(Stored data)
--- START ---
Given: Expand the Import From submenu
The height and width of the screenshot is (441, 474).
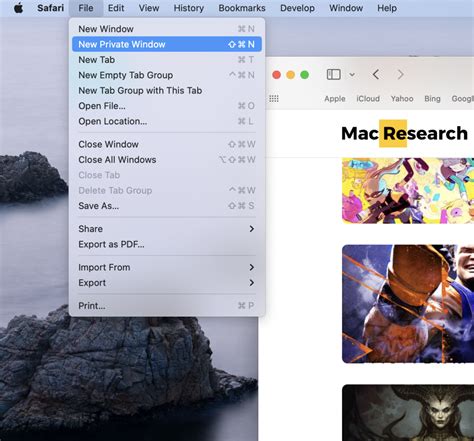Looking at the screenshot, I should point(166,267).

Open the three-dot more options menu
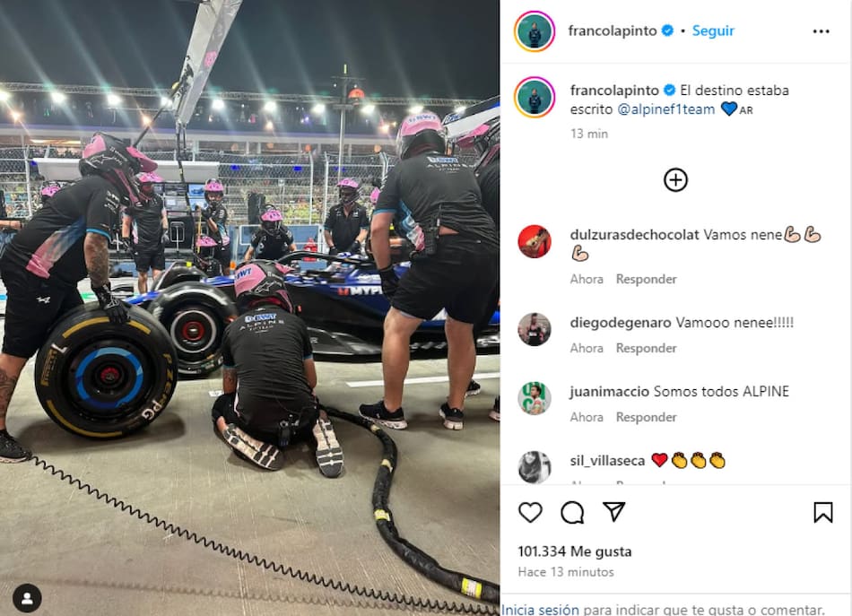point(821,31)
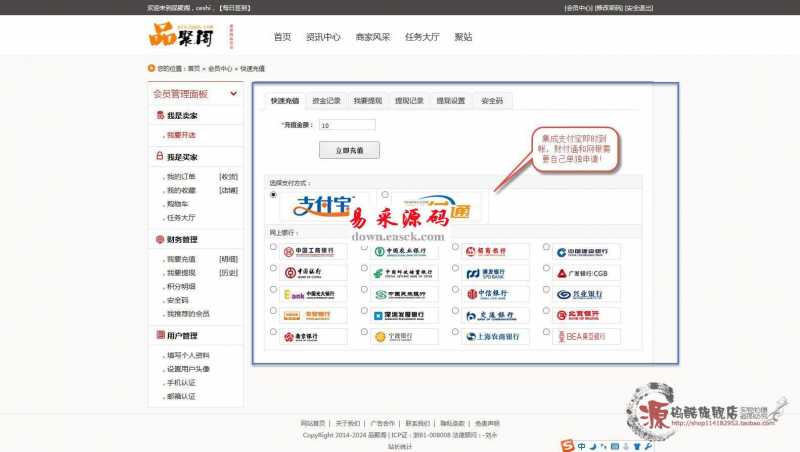Open 任务大厅 in top navigation
The image size is (800, 452).
click(421, 37)
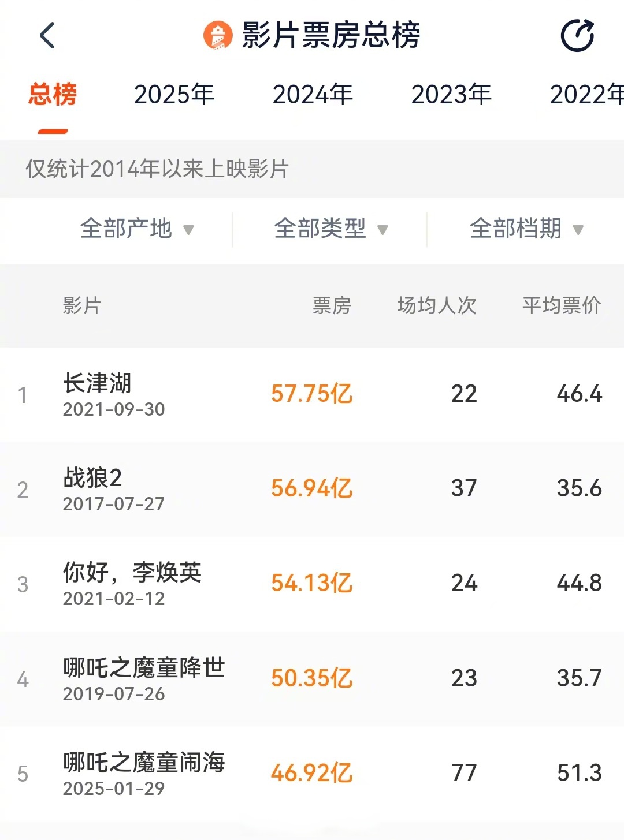Open the 全部档期 filter

(x=516, y=228)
--- END ---
* [TASK ITEM]
Without any of its images, the data above should be returned exactly.

* [ANSWER SPACE]
Given: Expand the Import From submenu
The height and width of the screenshot is (441, 474).
Looking at the screenshot, I should point(166,267).

Open the three-dot more options menu
point(821,31)
Open 任务大厅 in top navigation
The image size is (800, 452).
click(421, 37)
Open the 全部档期 filter

(x=516, y=228)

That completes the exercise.